**Task objective:**
Lines with the word "computer" are the answer; copy each of them from the data below.

**Exercise input:**
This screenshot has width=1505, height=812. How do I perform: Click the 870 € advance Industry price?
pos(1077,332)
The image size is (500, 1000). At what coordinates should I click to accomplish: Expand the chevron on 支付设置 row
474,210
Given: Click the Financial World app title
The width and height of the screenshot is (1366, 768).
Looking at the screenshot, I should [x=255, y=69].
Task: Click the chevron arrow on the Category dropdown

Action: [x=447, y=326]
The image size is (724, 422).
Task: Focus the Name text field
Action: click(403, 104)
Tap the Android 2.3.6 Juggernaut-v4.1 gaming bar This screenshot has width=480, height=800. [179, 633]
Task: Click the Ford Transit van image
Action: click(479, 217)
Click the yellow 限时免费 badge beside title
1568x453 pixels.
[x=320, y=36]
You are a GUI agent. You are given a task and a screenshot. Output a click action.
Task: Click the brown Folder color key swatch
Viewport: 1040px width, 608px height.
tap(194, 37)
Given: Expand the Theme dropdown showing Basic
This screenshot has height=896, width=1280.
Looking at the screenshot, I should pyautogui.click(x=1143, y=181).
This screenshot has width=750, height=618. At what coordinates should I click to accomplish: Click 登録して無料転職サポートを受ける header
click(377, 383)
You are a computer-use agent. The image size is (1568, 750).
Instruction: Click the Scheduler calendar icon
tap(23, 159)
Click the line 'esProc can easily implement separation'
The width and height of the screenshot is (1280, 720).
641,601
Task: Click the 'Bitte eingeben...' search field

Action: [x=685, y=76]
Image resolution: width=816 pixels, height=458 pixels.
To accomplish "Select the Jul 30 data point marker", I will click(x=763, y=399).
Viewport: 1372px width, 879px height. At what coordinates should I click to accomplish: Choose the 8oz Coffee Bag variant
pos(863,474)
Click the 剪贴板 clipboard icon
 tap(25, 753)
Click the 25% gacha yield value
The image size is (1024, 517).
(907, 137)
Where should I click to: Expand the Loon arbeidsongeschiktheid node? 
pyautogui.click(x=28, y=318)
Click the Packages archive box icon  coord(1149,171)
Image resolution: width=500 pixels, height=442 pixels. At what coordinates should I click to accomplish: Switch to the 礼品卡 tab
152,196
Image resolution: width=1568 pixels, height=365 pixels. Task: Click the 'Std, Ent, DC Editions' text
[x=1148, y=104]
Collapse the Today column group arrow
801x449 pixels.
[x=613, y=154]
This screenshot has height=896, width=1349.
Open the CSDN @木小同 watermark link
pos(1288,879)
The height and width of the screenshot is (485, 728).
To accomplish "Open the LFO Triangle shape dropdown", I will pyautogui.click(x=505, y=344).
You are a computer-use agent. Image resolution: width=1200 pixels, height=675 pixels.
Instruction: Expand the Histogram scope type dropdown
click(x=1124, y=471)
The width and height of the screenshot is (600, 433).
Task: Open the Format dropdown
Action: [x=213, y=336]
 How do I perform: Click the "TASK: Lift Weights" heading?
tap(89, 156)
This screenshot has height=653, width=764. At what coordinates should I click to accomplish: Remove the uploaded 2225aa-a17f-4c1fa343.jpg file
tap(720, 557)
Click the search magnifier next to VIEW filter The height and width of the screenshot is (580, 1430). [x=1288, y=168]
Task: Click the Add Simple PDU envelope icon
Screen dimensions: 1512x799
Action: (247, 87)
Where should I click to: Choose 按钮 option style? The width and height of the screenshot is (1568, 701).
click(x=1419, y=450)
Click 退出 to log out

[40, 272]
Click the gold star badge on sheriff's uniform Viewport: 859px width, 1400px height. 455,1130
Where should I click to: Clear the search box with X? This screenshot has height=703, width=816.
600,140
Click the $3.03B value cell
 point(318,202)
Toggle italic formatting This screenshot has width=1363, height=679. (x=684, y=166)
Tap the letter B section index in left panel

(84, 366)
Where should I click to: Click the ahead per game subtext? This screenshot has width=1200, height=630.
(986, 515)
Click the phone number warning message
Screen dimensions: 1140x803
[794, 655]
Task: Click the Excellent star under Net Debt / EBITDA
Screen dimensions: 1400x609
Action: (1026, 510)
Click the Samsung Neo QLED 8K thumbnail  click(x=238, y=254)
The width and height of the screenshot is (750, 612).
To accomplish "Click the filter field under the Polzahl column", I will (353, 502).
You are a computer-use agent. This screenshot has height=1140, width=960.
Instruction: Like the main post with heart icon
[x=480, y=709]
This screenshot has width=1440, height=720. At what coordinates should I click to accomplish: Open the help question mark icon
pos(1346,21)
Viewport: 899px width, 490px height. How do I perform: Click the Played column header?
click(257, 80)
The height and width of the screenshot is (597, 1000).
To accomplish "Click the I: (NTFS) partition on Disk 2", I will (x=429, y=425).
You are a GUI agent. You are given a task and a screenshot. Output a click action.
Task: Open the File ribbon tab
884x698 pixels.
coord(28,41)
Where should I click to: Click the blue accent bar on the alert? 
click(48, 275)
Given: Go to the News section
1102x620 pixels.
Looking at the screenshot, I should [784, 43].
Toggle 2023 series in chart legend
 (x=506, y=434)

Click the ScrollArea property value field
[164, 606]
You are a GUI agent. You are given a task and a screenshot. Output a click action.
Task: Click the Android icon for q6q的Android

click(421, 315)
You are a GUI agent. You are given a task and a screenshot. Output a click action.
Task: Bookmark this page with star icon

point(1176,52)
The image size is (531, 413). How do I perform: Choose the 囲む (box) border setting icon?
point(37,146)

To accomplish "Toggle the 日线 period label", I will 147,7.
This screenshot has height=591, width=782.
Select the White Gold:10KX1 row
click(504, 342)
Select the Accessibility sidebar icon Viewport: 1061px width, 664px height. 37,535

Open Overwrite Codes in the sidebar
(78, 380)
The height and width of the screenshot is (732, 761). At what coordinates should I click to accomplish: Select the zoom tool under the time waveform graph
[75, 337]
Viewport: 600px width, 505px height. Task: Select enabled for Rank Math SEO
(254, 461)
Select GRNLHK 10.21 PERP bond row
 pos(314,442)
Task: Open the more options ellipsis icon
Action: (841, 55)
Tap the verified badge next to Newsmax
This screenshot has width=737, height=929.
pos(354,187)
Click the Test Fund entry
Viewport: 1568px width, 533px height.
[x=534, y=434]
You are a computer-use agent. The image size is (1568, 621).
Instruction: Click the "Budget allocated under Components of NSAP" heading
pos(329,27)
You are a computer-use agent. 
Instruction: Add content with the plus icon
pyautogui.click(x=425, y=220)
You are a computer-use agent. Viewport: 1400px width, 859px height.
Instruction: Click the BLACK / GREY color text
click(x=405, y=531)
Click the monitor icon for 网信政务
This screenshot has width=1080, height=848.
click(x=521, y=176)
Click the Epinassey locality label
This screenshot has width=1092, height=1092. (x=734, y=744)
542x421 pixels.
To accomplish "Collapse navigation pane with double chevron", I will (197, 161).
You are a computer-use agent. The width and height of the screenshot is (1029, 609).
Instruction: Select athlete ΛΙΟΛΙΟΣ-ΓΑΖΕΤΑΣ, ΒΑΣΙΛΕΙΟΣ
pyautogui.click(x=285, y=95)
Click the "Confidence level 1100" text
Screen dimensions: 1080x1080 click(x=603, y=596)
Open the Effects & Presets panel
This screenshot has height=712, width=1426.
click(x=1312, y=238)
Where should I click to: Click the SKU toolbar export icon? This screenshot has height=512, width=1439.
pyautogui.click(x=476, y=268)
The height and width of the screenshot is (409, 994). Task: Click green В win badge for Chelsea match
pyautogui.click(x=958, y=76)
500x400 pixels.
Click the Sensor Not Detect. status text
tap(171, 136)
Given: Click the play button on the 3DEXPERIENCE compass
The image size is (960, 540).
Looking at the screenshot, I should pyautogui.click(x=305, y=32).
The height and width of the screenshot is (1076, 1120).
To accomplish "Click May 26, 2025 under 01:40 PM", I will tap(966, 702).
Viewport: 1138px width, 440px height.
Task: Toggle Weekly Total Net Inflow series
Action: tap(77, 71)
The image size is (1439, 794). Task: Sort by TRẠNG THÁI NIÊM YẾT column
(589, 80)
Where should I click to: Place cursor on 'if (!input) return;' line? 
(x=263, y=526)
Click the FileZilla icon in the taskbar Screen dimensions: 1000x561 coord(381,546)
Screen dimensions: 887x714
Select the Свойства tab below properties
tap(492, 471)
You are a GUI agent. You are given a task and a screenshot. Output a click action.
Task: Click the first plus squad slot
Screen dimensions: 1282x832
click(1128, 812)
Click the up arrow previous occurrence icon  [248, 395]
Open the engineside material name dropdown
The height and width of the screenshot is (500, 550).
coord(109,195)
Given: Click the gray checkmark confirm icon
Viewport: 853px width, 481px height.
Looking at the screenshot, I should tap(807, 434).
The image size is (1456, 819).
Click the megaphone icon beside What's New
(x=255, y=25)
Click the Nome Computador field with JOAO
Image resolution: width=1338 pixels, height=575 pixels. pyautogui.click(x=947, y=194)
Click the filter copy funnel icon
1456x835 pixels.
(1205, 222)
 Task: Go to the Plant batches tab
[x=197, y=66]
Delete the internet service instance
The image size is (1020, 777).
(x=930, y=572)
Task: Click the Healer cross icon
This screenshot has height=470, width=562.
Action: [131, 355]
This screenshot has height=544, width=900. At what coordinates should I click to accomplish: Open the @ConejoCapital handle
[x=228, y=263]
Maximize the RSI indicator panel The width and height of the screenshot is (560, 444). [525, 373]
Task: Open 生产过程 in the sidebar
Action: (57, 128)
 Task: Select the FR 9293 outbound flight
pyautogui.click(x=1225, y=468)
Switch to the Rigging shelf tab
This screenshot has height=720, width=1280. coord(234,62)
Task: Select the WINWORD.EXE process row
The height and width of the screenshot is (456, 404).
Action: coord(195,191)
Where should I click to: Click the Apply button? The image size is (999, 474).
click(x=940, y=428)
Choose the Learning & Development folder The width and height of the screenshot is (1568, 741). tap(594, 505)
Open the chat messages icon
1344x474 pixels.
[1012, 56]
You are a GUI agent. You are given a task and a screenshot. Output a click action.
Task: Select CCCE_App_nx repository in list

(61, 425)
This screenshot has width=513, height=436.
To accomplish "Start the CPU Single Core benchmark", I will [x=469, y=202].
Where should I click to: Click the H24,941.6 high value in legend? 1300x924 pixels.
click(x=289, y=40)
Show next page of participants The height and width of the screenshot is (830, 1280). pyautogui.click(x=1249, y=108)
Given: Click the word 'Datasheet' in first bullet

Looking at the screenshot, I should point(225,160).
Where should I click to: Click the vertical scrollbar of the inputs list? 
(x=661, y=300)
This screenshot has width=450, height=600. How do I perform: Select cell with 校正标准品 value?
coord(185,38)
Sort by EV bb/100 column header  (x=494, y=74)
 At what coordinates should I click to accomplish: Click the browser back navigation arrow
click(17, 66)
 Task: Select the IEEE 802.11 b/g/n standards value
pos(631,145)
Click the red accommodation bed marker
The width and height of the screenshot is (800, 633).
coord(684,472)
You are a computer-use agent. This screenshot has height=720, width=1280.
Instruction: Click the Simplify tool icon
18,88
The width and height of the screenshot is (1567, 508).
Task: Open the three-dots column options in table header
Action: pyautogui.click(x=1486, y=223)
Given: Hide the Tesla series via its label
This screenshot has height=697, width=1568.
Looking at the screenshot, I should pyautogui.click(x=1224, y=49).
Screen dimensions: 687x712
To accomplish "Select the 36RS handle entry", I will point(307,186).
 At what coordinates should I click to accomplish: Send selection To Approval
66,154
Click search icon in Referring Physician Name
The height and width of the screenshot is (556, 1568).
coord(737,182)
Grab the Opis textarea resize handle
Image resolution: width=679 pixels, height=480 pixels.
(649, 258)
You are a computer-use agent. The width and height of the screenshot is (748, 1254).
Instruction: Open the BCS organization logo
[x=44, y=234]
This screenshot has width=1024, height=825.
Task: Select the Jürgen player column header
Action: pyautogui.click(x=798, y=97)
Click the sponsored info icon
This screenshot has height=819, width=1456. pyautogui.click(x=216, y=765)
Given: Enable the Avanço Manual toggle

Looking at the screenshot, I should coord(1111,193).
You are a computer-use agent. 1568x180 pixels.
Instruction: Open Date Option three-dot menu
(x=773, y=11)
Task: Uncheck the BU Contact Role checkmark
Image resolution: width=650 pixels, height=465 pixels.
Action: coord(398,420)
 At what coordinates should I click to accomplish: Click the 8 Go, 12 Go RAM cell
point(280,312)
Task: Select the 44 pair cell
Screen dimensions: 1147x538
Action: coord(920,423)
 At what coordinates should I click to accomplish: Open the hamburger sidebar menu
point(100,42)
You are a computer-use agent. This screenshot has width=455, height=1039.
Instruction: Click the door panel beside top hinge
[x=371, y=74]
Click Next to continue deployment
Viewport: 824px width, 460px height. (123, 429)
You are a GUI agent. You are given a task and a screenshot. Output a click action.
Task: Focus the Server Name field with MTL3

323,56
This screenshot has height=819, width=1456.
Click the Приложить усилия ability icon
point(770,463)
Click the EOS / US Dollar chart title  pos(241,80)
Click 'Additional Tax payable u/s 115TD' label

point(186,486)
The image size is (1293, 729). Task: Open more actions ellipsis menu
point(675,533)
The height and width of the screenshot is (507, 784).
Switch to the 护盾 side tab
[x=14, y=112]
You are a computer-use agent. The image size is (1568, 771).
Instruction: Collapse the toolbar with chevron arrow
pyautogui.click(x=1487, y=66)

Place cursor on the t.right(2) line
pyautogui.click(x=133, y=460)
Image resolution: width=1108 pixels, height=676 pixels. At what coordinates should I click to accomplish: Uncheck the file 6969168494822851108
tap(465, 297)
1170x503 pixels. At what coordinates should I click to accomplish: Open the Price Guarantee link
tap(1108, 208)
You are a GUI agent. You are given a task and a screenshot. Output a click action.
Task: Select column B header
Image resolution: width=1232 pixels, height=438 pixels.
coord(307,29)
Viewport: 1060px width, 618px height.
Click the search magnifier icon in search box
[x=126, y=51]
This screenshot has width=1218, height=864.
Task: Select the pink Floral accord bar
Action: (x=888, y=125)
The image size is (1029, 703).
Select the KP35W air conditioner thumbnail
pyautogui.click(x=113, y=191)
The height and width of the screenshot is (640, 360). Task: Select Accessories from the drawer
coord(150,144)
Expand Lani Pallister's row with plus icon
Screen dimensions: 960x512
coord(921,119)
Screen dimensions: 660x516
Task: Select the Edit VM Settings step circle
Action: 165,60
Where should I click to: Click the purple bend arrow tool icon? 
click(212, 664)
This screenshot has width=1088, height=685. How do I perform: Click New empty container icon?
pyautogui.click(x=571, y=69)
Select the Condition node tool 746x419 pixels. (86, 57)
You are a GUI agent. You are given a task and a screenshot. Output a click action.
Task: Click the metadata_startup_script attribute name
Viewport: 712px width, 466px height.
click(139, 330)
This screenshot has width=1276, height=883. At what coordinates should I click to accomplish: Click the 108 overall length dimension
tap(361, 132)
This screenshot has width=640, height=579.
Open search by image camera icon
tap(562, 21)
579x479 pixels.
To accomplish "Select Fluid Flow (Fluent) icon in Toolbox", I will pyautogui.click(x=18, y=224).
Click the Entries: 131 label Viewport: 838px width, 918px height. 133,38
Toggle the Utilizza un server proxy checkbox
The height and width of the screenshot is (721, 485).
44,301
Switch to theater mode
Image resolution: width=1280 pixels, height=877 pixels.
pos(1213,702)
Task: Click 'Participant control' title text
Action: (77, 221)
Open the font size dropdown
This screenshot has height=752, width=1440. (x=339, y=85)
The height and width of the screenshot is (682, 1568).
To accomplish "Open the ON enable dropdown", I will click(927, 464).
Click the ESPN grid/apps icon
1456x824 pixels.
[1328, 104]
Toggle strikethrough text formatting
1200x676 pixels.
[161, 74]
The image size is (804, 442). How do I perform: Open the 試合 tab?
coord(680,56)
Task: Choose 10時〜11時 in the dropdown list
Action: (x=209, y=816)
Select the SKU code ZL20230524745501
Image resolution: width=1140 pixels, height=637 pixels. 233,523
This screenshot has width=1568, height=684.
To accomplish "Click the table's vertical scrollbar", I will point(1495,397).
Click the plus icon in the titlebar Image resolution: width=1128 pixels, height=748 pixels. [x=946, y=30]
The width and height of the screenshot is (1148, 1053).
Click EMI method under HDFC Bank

**Task result:**
You are a computer-use agent. The image size is (1568, 750).
You are a computer-use agent. Image resolution: width=1200 pixels, height=675 pixels.
You are a computer-use agent. This screenshot has height=1140, width=960.
You are a computer-use agent. The image size is (1568, 621).
You are a computer-use agent. 
You are a computer-use agent. Viewport: 1400px width, 859px height.
You are a computer-use agent. The width and height of the screenshot is (1029, 609).
You are a computer-use agent. This screenshot has height=720, width=1280.
You are a computer-use agent. The width and height of the screenshot is (748, 1254).
You are a computer-use agent. 1568x180 pixels.
You are a computer-use agent. This screenshot has width=455, height=1039.
You are a computer-use agent. The image size is (1568, 771).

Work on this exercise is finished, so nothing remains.